The carbon cycle in the Earth’s interior is more complex

However, as a result of convection in the Earth’s mantle over hundreds of millions of years, the “agglomerates” of diamonds, which cover a distance of between one and ten centimetres per year, can be transported into the lower mantle down to a depth well in excess of 2000 kilometres, and can rise up again from there. During the uprise, the diamonds remain stable until they pass back through the transition zone from the lower to the upper mantle of the Earth, in which both the chemical equilibrium and the pressure and temperature conditions change again: here the minerals containing trivalent iron – perovskite and garnet – become unstable and release trivalent iron which then reacts with the diamonds. The carbon is re-oxidised in this process, the diamonds are destroyed and the trivalent iron is reduced to divalent iron. Carbonate melts can form again due to the presence of carbon dioxide, and the divalent iron is incorporated into the minerals olivine and pyroxene, which make up the majority of the upper mantle.

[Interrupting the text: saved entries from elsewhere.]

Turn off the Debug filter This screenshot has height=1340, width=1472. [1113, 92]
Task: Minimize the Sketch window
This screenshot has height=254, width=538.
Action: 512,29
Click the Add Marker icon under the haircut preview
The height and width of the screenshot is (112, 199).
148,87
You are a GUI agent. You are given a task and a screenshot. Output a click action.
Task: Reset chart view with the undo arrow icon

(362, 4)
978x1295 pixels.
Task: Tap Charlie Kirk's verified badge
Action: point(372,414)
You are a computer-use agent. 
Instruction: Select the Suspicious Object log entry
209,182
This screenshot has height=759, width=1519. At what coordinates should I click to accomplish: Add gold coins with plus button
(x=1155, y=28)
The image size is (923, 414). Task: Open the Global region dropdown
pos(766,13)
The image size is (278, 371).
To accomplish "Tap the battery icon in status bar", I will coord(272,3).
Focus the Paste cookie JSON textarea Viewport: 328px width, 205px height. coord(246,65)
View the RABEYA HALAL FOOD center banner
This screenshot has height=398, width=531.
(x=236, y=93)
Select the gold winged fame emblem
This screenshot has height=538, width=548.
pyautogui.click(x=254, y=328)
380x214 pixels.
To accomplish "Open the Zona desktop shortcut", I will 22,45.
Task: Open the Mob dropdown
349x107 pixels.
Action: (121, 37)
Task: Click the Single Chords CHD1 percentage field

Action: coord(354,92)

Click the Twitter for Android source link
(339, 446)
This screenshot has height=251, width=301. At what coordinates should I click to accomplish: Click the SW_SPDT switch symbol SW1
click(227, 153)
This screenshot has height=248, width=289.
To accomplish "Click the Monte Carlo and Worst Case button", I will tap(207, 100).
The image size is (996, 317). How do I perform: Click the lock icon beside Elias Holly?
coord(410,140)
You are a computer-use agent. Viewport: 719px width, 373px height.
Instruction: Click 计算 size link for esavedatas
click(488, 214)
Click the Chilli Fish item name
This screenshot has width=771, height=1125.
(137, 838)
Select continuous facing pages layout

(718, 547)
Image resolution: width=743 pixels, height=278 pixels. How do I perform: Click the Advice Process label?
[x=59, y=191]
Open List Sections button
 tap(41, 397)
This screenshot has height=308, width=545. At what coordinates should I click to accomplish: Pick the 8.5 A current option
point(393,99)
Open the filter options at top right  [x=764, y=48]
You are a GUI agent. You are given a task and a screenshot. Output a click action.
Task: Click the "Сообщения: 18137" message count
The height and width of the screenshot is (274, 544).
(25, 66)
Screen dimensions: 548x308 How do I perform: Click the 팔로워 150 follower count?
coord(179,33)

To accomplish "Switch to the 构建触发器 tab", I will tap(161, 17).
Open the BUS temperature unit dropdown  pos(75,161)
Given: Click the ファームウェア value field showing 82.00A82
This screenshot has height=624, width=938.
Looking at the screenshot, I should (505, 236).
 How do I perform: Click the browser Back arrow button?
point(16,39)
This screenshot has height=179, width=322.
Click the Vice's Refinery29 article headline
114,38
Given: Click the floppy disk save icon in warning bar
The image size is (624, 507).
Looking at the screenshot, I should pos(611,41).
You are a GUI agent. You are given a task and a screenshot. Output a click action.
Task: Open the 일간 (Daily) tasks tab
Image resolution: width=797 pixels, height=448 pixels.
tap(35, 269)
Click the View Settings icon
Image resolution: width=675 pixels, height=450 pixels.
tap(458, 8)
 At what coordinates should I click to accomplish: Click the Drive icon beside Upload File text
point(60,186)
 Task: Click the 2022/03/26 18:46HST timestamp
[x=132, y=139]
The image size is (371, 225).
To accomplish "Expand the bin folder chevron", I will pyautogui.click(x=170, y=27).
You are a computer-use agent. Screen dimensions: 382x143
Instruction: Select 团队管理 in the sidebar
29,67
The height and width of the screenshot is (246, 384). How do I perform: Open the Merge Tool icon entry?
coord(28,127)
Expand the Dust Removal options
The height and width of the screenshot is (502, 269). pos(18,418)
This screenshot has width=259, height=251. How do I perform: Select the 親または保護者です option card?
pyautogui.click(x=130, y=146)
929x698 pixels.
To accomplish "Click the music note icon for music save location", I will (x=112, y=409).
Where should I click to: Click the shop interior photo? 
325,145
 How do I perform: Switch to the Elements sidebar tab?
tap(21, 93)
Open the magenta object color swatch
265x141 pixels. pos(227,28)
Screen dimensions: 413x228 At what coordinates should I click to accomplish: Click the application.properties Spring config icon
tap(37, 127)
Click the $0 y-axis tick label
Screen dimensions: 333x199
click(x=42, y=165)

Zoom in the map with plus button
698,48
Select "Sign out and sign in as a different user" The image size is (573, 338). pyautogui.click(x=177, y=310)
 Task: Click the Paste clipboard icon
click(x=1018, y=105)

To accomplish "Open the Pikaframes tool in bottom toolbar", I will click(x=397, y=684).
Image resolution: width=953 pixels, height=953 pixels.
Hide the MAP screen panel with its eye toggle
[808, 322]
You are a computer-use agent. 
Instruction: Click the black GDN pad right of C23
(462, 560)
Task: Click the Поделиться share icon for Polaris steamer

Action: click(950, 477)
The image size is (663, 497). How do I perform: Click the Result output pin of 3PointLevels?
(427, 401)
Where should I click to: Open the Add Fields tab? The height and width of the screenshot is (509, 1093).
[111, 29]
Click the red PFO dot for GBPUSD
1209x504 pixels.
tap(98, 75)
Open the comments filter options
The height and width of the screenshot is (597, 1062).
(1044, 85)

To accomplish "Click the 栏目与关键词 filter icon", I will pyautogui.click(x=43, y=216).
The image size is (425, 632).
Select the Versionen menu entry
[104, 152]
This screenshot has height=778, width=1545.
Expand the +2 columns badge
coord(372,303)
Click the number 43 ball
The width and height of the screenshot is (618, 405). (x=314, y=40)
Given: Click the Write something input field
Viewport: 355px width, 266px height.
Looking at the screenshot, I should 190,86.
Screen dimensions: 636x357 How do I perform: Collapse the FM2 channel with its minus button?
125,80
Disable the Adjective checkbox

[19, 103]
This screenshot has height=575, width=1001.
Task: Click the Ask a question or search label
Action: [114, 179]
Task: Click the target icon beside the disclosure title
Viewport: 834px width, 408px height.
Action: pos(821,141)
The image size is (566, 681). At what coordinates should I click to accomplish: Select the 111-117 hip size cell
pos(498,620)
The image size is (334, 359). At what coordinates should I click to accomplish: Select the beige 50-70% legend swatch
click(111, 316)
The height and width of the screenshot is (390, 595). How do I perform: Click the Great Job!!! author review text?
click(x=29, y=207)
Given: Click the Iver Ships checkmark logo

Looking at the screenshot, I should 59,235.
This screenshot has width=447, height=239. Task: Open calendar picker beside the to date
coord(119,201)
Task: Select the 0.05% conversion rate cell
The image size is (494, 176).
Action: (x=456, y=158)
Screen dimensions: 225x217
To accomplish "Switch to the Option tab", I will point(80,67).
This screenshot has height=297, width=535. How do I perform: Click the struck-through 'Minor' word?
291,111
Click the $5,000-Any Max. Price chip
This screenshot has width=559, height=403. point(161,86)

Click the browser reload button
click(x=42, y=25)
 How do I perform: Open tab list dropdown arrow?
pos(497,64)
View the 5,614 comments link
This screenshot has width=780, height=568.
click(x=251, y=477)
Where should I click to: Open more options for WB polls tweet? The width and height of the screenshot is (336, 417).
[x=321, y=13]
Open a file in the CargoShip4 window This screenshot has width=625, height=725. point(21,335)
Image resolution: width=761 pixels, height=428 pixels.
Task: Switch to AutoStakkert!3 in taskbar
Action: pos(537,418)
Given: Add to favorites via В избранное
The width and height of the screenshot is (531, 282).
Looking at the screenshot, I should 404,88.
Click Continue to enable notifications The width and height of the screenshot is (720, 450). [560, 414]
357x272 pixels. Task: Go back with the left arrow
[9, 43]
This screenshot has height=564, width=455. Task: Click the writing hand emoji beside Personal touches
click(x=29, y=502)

This enabled the researchers to show not only how and where carbonatite melts are formed in the Earth’s mantle. They also demonstrated how the carbon cycle from the Earth’s surface down to its interior functions: from carbon dioxide transported with carbonates into the interior, reduced to pure carbon and finally oxidised back to carbon dioxide as it rises. The resulting carbonatite melt, most of which is normally dissolved in a silicate melt at crustal pressures, ultimately brings the back to the surface of the Earth through active volcanoes such as the Ol Doinyo Lengai.

More information: Rohrbach A &Schmidt M: Redox freezing and melting in the Earth’s deep mantle, Nature (2011), DOI:10.1038/nature09899, published online 23 March 2011.